PROVIDED DATA:

-- Opening Marker --

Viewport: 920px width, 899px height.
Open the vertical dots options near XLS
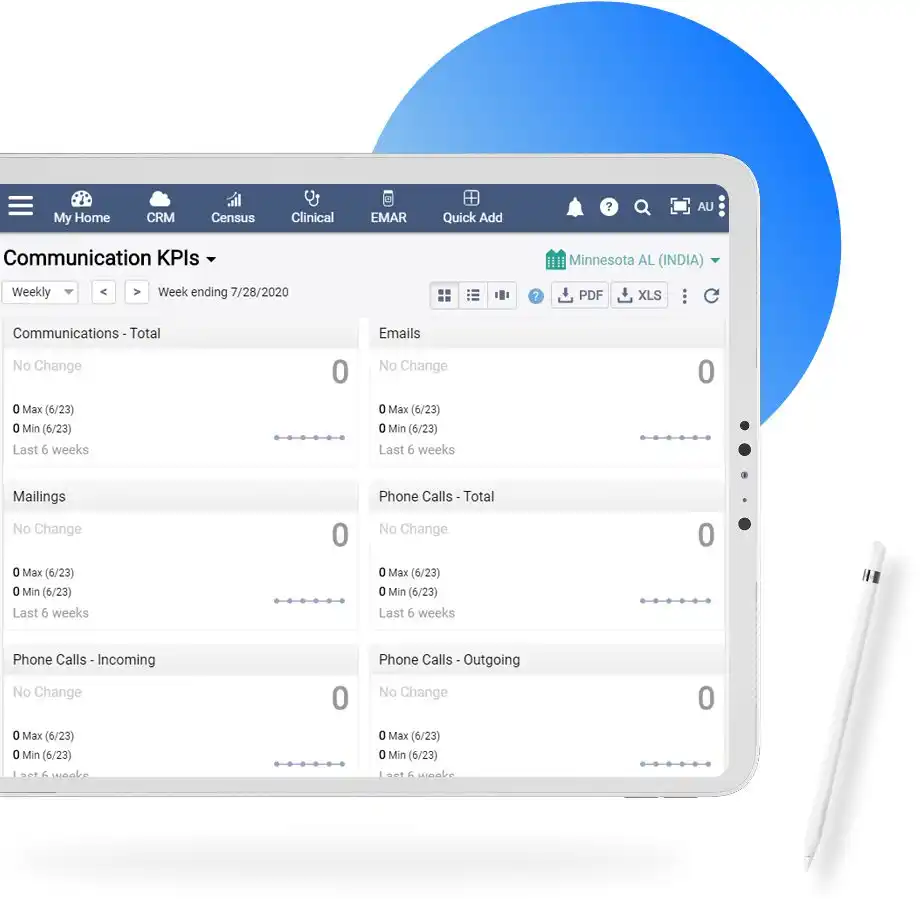684,296
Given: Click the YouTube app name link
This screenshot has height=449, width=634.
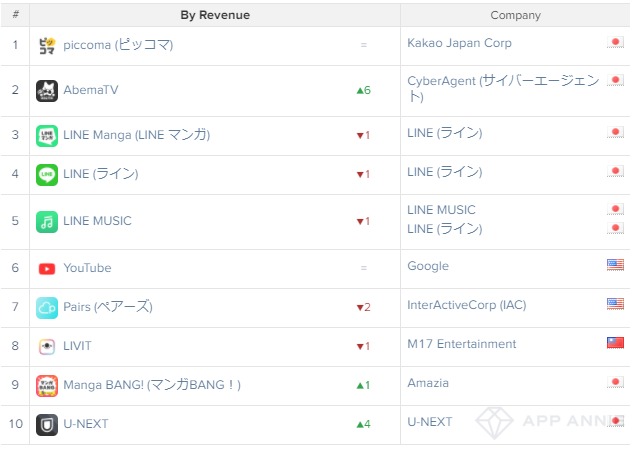Looking at the screenshot, I should coord(87,268).
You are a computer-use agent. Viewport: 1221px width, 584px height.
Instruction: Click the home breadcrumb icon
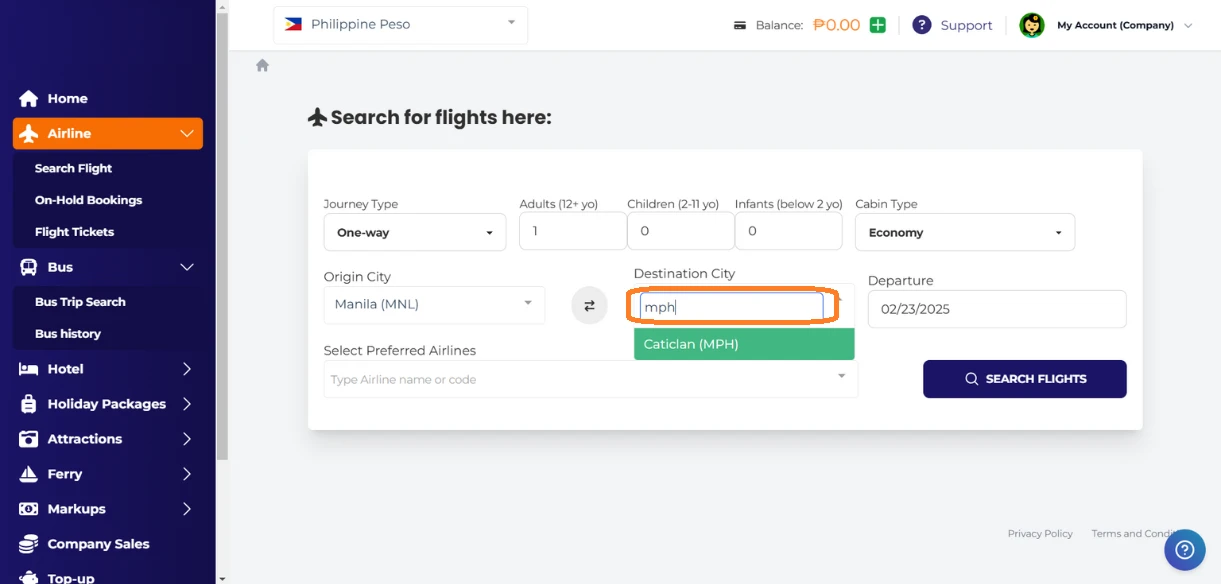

-- Closing Marker --

DIRECTIONS:
Output exactly, and only, the lines running from the line containing "Open the vertical dots options near XLS" to the last line of the entries above, omitting the pictures.

SOLUTION TO THIS TASK:
Open the vertical dots options near XLS
684,296
Given: Click the YouTube app name link
This screenshot has height=449, width=634.
Looking at the screenshot, I should coord(87,268).
You are a computer-use agent. Viewport: 1221px width, 584px height.
Instruction: Click the home breadcrumb icon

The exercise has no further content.